Pra ler com:Greg Laswell – Girls Just Wanna Have Fun
Eu aprendi a lidar com muitas frustrações e, mesmo sabendo que as que ainda restaram são irracionais e me fazem parecer uma criança de sete anos que não conseguiu pescar a varetinha preta à tempo e não quer mais brincar – nunca mais, eu acredito que se não estou melhorando, vou conseguir melhorar.
Mas existem coisas que me causam algo maior que frustração. É isso com uma decepção… comigo mesma e com quem eu estou conversando. Eu não consigo me comunicar, a pessoa não quer consegue me entender e eu preciso falar. Isso me causa algo que eu desconheço o nome, mas me tira do sério.
Eu tenho um certo problema pra reconhecer quando alguém não quer me ouvir, mesmo eu tendo certeza que certa coisa precisa ser dita. Quem diabos inventou as frases de efeito, né? Aquelas em que a pessoa, evitando uma discussão ou a abertura de um diálogo só joga no ar e faz sua saída… Todo mundo conhece alguém assim. Aquelas pessoas que respondem “Ah não sei, você é quem sabe…” ou “Faz o que você quiser, eu não digo mais nada.” e ainda “Por mim…”( acompanhado daquelas duas levantadinhas automáticas de ombro). Ou aquela pessoa que só aparece e dá uma opinião pra “colocar fogo” na discussão e vai embora, não quer saber o que os outros acham, só quer causar um impacto. Mas, não sei o que é pior… Essas frases de efeito ou aquelas que servem pra te deixar sem resposta. Não porque a outra pessoa é super eloqüente e inteligente e articulada, mas por alguma outra razão que me é desconhecida. Tipo “Ah cada um é cada um”, “Ah que saco, deixa ele/ela/isso, cada um sabe o que faz”; “Amigo que é amigo não faz isso”; “Não faço comparações, isso leva à infelicidade” e “Não julgo pessoas” Claro, todo mundo tem direito de ser indeferente, de ser um jerk e tudo mais, mas então eu também tenho o direito de detestar isso. É o tipo de frase dead end Depois dali acabou-se a convera, o clima, a vontade de falar sobre qualquer outra coisa até. Eu acho isso de uma ignorância… de uma falta de educação até. Hoje é um dia daqueles.

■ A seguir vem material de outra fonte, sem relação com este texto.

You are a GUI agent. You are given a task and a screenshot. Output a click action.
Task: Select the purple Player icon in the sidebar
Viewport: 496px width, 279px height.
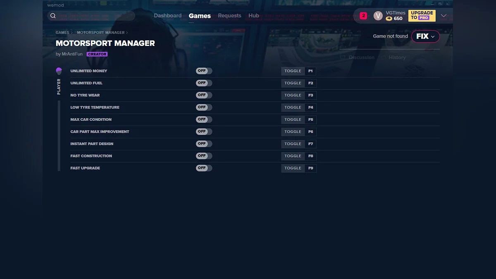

Cara, a indiferença é muito MUITO ruim. Geralmente estas pessoas com “frases de efeito” não se importam com as outras e, pra elas, qualquer verbo é válido…já os querem chamar atenção são idiotas que deveriam sumir do mapa mundi. Portanto, siga seu caminho e subtraia estas pessoas, porque se elas não são capazes de seres humanas, não vale a pena conviver com elas. Apenas faça a sua parte…não sendo indiferente, lógico, se o diálogo for possível…será a melhor opção sempre, mas se de nada valer…apenas ame com atos e abstenha-se de grandes envolviemntos.

abraço
Comment por Vívian Fontini — Julho 7, 2009 @ 12:17 am
Frases prontas são horríveis. É preferível dizer “Nem sei o que vou te falar”, do que utilizar uma frase que ficou com a sola lisa de tão gasta – já não causa mais impacto.
Por outro lado, esse tipo de frase de impacto – “você que sabe”, “por mim…”, “faça como quiser” -, que nunca querem dizer o que realmente dizem, são horríveis. São mais comuns nas mulheres, mas tem homem que pegou a mania e adora fazer isso também. Irrita, sabe?
Tem gente que não consegue escutar, e tem gente que não quer. É sempre difícil diferenciar os dois mesmo… Mas acho que, com um pouco de treinamento (e alguns baques), a gente consegue!
Comment por Gio — Julho 7, 2009 @ 4:18 pm
Caaaalma, respira fundo e vamos pensar.
Eu também odeio frases de impacto, odeio criancinces, rodeios e enrrolações. Sou adepta a sinceridade – com glamour, claro – mas à sinceridade. Vamos falar abertamente o que queremos, o diálogo desenrola a vida!